De l’or. Une petite pièce pleine de briques d’or… empilées sur dix pieds de haut au fond et en piles rectangulaires plus basses devant eux. Le couloir étroit en face en était tapissé. Anchise observa les piliers en pierre de la pièce alignés avec le passage devant eux. Puis il monta sur les piles basses jusqu’à pouvoir jeter un œil par un petit interstice entre l’or et le plafond. Sa lumière ne montra pas le bout du couloir, mais de nouvelles piles d’or, par rangées. Il descendit.
— C’est tout l’espace qu’il leur reste. Je pense que cette cave court sous tout le monastère, ou la majeure partie. Pleine d’or. Des tonnes et des tonnes d’or. Il souleva l’une de ces briques et décida que Haguen avait été bien fort de traverser toute la cour avec deux de ces trésors.
— Des milliers de tonnes, peut-être…
— L’or est inutile aux défunts.
Xerios, toujours pratique et rationnel, reprit leur avancée. Mais la discrétion était devenue plus problématique.

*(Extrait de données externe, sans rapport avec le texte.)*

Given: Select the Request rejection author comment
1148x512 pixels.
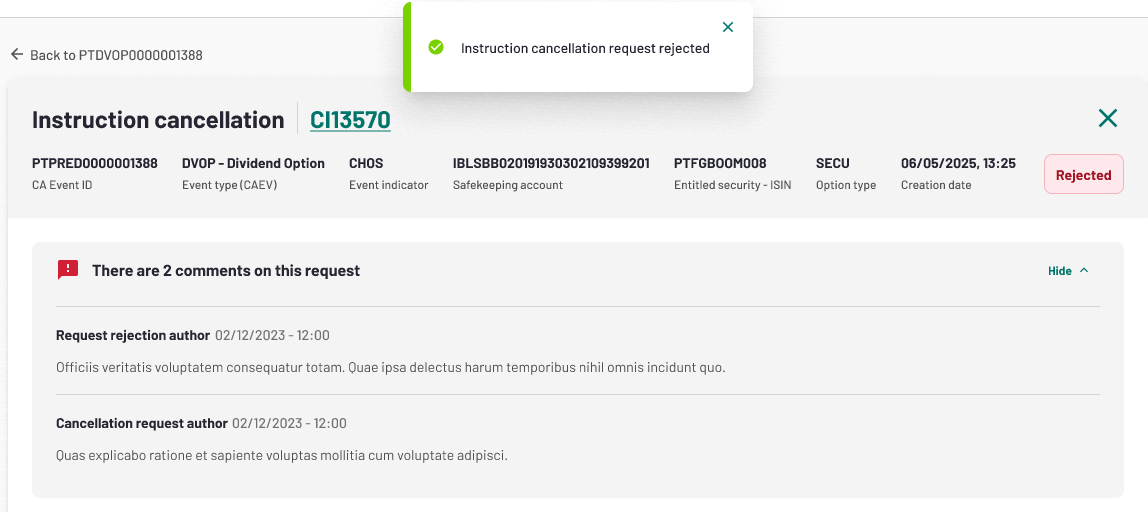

Le moindre filet de lumière créait des reflets par dizaines. En un instant, il atteignit un autre couloir d’or qui partait sur la droite. Il hésita, puis continua tout droit. Un autre embranchement sur la gauche. Il soupira.
— Nous allons nous perdre.
— Continuez sur la gauche. Cela devrait nous mener à une tour d’angle, je crois.
Cela finit par les mener à une porte en pierre un peu plus étroite que les couloirs. Derrière, l’obscurité, sans reflets. L’air sentait mauvais. Le jeune garde s’arrêta à l’entrée et laissa échapper un pinceau de lumière entre ses doigts, le faisant passer sur les murs et sur toute une structure cubique avec cheminée, pinces de métal, creuset de fer…
— Une forge ?
— Non. Mais c’est bien un haut fourneau. Une fonderie, expliqua Anchise en activant son anneau. C’est là qu’ils fondent l’or. Mais d’où tirent-ils le minerai ? Et pourquoi ce lieu pue-t-il autant ?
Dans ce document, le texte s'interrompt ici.